[Rows from a dataset]
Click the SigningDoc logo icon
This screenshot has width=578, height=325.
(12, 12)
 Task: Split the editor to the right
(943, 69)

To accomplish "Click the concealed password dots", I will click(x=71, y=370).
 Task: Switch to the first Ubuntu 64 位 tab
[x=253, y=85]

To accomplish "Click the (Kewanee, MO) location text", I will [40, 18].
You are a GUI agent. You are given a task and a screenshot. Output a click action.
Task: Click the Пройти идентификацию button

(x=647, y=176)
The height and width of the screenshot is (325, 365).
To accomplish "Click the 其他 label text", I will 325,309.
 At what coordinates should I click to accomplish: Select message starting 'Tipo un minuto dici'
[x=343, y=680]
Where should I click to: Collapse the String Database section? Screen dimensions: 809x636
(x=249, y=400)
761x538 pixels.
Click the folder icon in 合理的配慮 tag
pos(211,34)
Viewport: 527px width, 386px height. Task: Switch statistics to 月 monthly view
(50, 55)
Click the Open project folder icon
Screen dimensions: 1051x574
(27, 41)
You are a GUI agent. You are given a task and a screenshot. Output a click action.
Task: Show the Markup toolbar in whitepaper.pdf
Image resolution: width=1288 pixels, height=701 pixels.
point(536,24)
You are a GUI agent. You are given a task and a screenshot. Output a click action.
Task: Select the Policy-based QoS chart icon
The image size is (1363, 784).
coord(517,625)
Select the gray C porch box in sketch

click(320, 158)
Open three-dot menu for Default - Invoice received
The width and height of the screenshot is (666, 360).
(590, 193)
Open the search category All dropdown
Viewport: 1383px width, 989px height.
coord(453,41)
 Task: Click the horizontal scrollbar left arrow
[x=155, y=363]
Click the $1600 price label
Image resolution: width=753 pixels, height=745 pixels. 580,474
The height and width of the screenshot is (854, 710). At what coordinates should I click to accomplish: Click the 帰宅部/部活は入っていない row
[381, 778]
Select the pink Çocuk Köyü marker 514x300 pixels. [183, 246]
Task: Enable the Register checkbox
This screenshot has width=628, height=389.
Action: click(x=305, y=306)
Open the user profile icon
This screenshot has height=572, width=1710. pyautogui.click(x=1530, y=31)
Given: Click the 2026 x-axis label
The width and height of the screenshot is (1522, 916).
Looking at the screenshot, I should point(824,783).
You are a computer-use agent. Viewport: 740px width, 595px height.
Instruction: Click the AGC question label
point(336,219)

WHAT NEEDS TO BE DONE: Rewrite the rows above as a numbered list, dropping any blank lines.

OUTPUT OF THE TASK:
1. Click the SigningDoc logo icon
2. This screenshot has width=578, height=325.
3. (12, 12)
4.  Task: Split the editor to the right
5. (943, 69)
6. To accomplish "Click the concealed password dots", I will click(x=71, y=370).
7.  Task: Switch to the first Ubuntu 64 位 tab
8. [x=253, y=85]
9. To accomplish "Click the (Kewanee, MO) location text", I will [40, 18].
10. You are a GUI agent. You are given a task and a screenshot. Output a click action.
11. Task: Click the Пройти идентификацию button
12. (x=647, y=176)
13. The height and width of the screenshot is (325, 365).
14. To accomplish "Click the 其他 label text", I will 325,309.
15.  At what coordinates should I click to accomplish: Select message starting 'Tipo un minuto dici'
16. [x=343, y=680]
17. Where should I click to: Collapse the String Database section? Screen dimensions: 809x636
18. (x=249, y=400)
19. 761x538 pixels.
20. Click the folder icon in 合理的配慮 tag
21. pos(211,34)
22. Viewport: 527px width, 386px height. Task: Switch statistics to 月 monthly view
23. (50, 55)
24. Click the Open project folder icon
25. Screen dimensions: 1051x574
26. (27, 41)
27. You are a GUI agent. You are given a task and a screenshot. Output a click action.
28. Task: Show the Markup toolbar in whitepaper.pdf
29. Image resolution: width=1288 pixels, height=701 pixels.
30. point(536,24)
31. You are a GUI agent. You are given a task and a screenshot. Output a click action.
32. Task: Select the Policy-based QoS chart icon
33. The image size is (1363, 784).
34. coord(517,625)
35. Select the gray C porch box in sketch
36. click(320, 158)
37. Open three-dot menu for Default - Invoice received
38. The width and height of the screenshot is (666, 360).
39. (590, 193)
40. Open the search category All dropdown
41. Viewport: 1383px width, 989px height.
42. coord(453,41)
43.  Task: Click the horizontal scrollbar left arrow
44. [x=155, y=363]
45. Click the $1600 price label
46. Image resolution: width=753 pixels, height=745 pixels. 580,474
47. The height and width of the screenshot is (854, 710). At what coordinates should I click to accomplish: Click the 帰宅部/部活は入っていない row
48. [381, 778]
49. Select the pink Çocuk Köyü marker 514x300 pixels. [183, 246]
50. Task: Enable the Register checkbox
51. This screenshot has width=628, height=389.
52. Action: click(x=305, y=306)
53. Open the user profile icon
54. This screenshot has height=572, width=1710. pyautogui.click(x=1530, y=31)
55. Given: Click the 2026 x-axis label
56. The width and height of the screenshot is (1522, 916).
57. Looking at the screenshot, I should point(824,783).
58. You are a computer-use agent. Viewport: 740px width, 595px height.
59. Instruction: Click the AGC question label
60. point(336,219)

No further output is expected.